Boy Djiné devient Ndama Bajan, le Gambien
Finalement, Baye Modou Fall est arrêté par la police, le 13 février 2009 à Touba, suite à une information anonyme. Il est trouvé sur lui une carte nationale d’immigrant sénégalais en Gambie, établie au nom de Ndama Bajan et supportant sa photographie et un permis de conduire gambien. Devant le juge d’instruction, Boy Djinné réitère certaines de ses déclarations faites à l’enquête, notamment, les vols commis à Mbour, aux hôtels Savana et Lagon 2. Cependant, il conteste les faits de réunion, d’effraction et d’usage d’armes à feu, de même que l’association de malfaiteurs. Ce faisant, il explique avoir cité le nom de Mourtalla Mbacké comme son complice, dans le seul dessein de reprendre son téléphone qui avait été saisi par les policiers. En sus, il fait remarquer s’être évadé du commissariat central de Dakar, dans la nuit du 20 au 21 janvier 2003, avec l’aide du Commissaire à qui il a remis 5 000 pounds.
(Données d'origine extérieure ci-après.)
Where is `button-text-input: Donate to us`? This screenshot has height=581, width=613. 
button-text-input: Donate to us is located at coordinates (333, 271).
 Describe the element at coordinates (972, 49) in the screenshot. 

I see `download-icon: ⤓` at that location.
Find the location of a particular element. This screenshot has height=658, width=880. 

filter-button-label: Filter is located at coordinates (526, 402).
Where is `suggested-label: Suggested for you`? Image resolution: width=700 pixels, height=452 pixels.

Mourtalla Mbacké bénéficie d’un non-lieu partiel, car aucune information n’a permis de l’identifier. De même que Boy Djinné pour le chef de corruption au commissariat central. En effet, le juge considère que la procédure n’a révélé aucun élément objectif pouvant asseoir qu’il a donné de l’argent pour planifier et faciliter son évasion de la police.
Me ABDOULAYE TALL, AVOCAT DE BAYE MODOU FALL
‘’Boy Djinné n’a jamais été poursuivi pour une affaire de meurtre’’
‘’On n’attendra absolument rien de ce procès. Maintenant, vu les charges qui pèsent sur Baye Modou Fall et la complexité du dossier, il est dans l’intérêt de tout le monde que la lumière se fasse. Ce, aussi bien pour mon client qui a eu à contester certains éléments de la procédure, que dans l’intérêt des parties civiles qui ont eu à se plaindre devant la justice. Dans l’intérêt de la loi et du parquet, il faut effectivement que toutes les conditions d’un procès équitable soient réunies pour que les droits de la défense soient bien respectés. Il faut préciser que c’est une affaire qui date de 2009 dans laquelle il est accusé d’avoir commis des vols plus ou moins aggravés dont il conteste la gravité. Il a toujours soutenu que c’est des vols simples.
A l’audience du 16 mai, on démontrera que si on doit retenir une qualification de vol, peut-être ce sera le vol simple. J’attire l’attention de tous les Sénégalais que Baye Modou Fall surnommé Boy Djinné n’est jamais poursuivi pour une affaire impliquant mort d’homme. Il n’a jamais été poursuivi pour une affaire de meurtre. Il n’a aucune de ses mains tachetées de sang. Quand j’entends par hasard par voie de presse qu’il s’agit de meurtre, franchement je tombe des nues. C’est une affaire de vols aggravés. Lui, de son côté, il cherche à les simplifier. Lors de ce procès, je baserai ma plaidoirie sur la Sourate 39 Az-Zumar (Les Groupes) Verset 53’’.